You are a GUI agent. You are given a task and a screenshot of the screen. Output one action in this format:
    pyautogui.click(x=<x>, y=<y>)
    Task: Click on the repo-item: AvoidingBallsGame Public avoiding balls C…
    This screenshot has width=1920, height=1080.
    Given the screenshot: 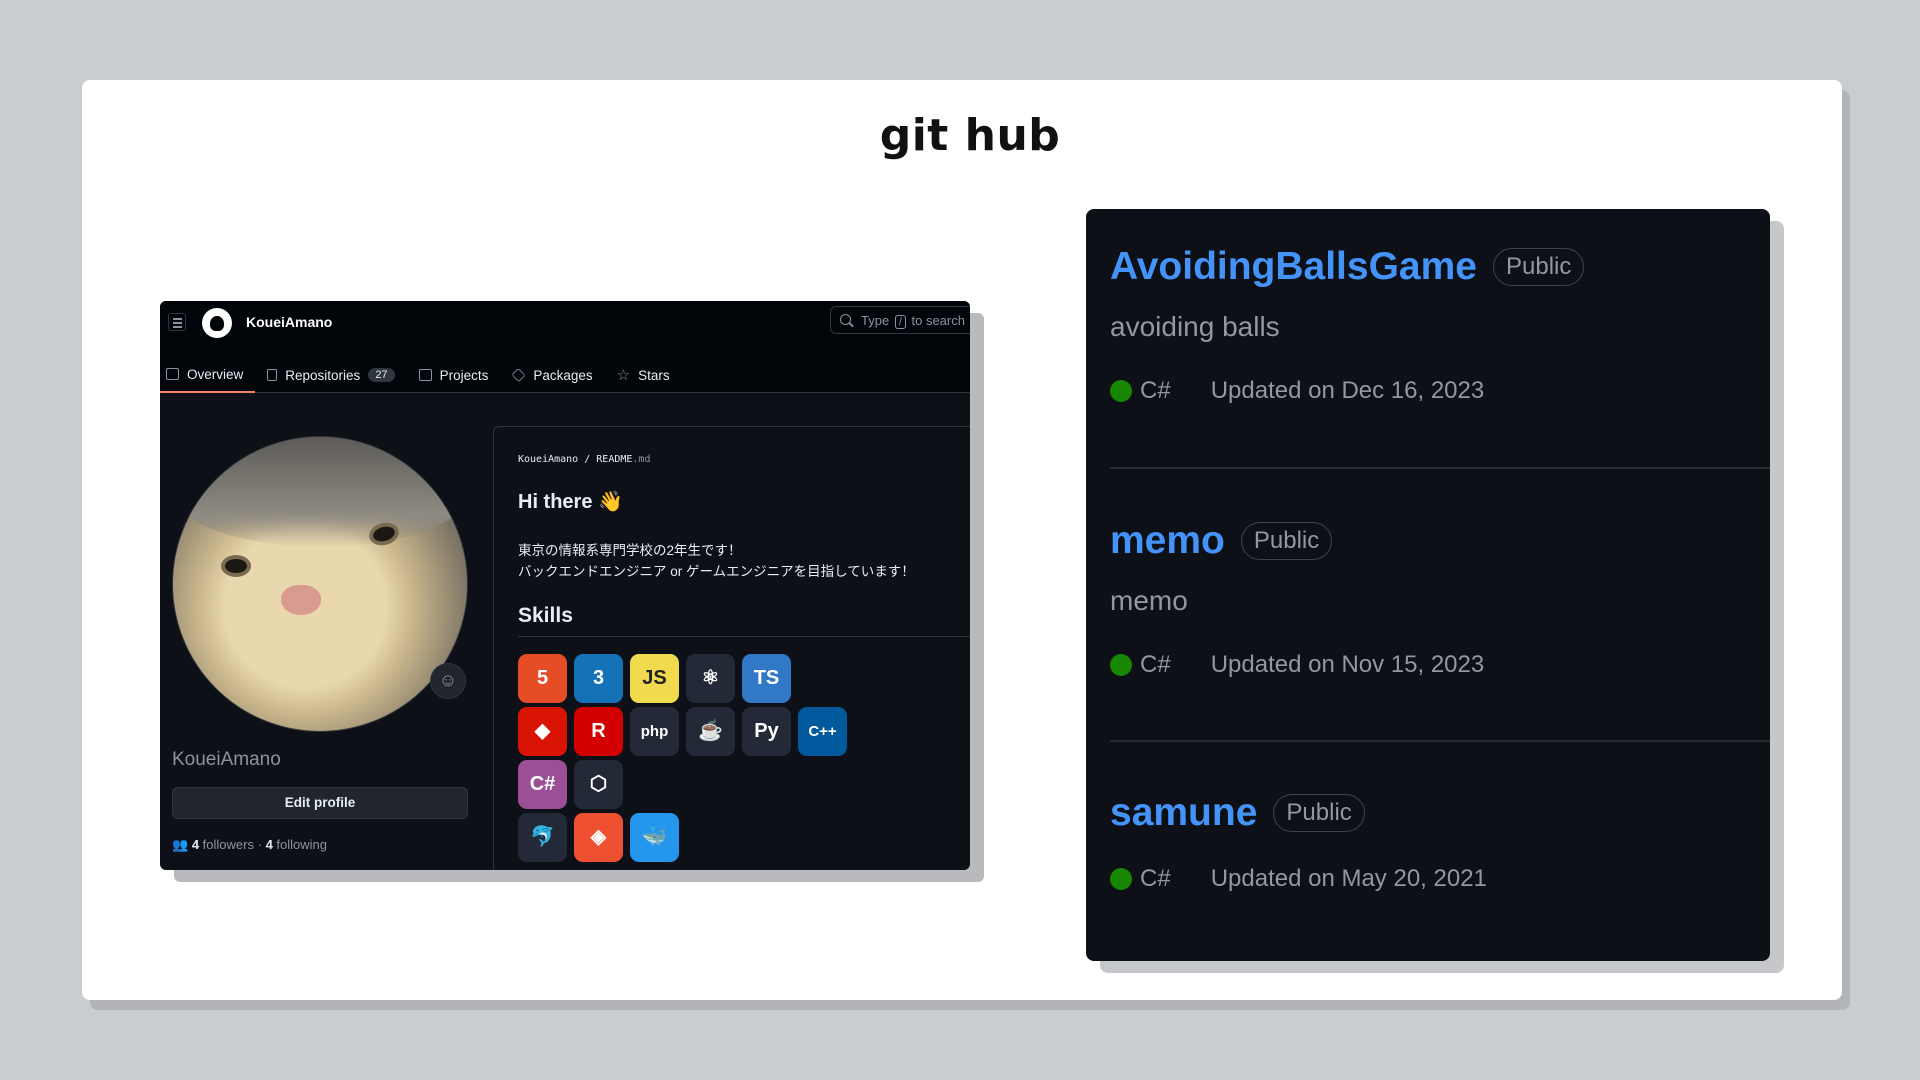 What is the action you would take?
    pyautogui.click(x=1440, y=325)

**WORK REQUIRED:** Can you put the material, from its first line up to and including the line with "This screenshot has", into a numbered list, leaving out any blank lines?

**ANSWER TO THIS TASK:**
1. You are a GUI agent. You are given a task and a screenshot of the screen. Output one action in this format:
2.     pyautogui.click(x=<x>, y=<y>)
3.     Task: Click on the repo-item: AvoidingBallsGame Public avoiding balls C…
4.     This screenshot has width=1920, height=1080.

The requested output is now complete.